PROBLEM REQUIREMENTS:
Repeat the entries below with "toolbar" switched to "menu bar" wherever it appears, leaving everything else as is.

LISTED ENTRIES:
+-------+

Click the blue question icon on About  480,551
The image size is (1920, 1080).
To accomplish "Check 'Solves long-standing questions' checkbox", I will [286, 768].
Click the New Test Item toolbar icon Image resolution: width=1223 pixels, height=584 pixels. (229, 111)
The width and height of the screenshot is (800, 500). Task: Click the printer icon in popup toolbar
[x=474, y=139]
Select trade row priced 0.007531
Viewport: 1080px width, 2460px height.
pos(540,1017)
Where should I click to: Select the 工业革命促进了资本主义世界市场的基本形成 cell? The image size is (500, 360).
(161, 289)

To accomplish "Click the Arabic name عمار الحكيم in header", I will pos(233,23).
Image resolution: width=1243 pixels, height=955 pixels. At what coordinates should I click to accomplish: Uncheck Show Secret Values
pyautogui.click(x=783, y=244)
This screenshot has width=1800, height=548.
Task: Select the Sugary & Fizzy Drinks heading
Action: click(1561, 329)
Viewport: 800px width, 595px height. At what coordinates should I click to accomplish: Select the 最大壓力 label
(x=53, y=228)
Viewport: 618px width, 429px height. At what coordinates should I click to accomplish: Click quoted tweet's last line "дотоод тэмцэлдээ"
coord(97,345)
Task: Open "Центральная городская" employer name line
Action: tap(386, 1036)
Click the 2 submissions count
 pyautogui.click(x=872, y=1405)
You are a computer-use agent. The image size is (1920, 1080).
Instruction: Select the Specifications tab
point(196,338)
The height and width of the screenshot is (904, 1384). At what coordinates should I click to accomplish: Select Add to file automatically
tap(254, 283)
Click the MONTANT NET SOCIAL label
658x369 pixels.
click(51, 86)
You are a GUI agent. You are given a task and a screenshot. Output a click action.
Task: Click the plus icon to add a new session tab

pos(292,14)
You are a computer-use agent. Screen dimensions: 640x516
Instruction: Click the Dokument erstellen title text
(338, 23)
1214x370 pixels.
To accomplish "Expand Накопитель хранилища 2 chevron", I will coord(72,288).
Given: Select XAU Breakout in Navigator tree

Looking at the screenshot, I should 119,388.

+-------+

THE COMPLETED TASK:
Click the blue question icon on About  480,551
The image size is (1920, 1080).
To accomplish "Check 'Solves long-standing questions' checkbox", I will [286, 768].
Click the New Test Item menu bar icon Image resolution: width=1223 pixels, height=584 pixels. (229, 111)
The width and height of the screenshot is (800, 500). Task: Click the printer icon in popup menu bar
[x=474, y=139]
Select trade row priced 0.007531
Viewport: 1080px width, 2460px height.
pos(540,1017)
Where should I click to: Select the 工业革命促进了资本主义世界市场的基本形成 cell? The image size is (500, 360).
(161, 289)

To accomplish "Click the Arabic name عمار الحكيم in header", I will pos(233,23).
Image resolution: width=1243 pixels, height=955 pixels. At what coordinates should I click to accomplish: Uncheck Show Secret Values
pyautogui.click(x=783, y=244)
This screenshot has width=1800, height=548.
Task: Select the Sugary & Fizzy Drinks heading
Action: click(1561, 329)
Viewport: 800px width, 595px height. At what coordinates should I click to accomplish: Select the 最大壓力 label
(x=53, y=228)
Viewport: 618px width, 429px height. At what coordinates should I click to accomplish: Click quoted tweet's last line "дотоод тэмцэлдээ"
coord(97,345)
Task: Open "Центральная городская" employer name line
Action: tap(386, 1036)
Click the 2 submissions count
 pyautogui.click(x=872, y=1405)
You are a computer-use agent. The image size is (1920, 1080).
Instruction: Select the Specifications tab
point(196,338)
The height and width of the screenshot is (904, 1384). At what coordinates should I click to accomplish: Select Add to file automatically
tap(254, 283)
Click the MONTANT NET SOCIAL label
658x369 pixels.
click(51, 86)
You are a GUI agent. You are given a task and a screenshot. Output a click action.
Task: Click the plus icon to add a new session tab

pos(292,14)
You are a computer-use agent. Screen dimensions: 640x516
Instruction: Click the Dokument erstellen title text
(338, 23)
1214x370 pixels.
To accomplish "Expand Накопитель хранилища 2 chevron", I will coord(72,288).
Given: Select XAU Breakout in Navigator tree

Looking at the screenshot, I should 119,388.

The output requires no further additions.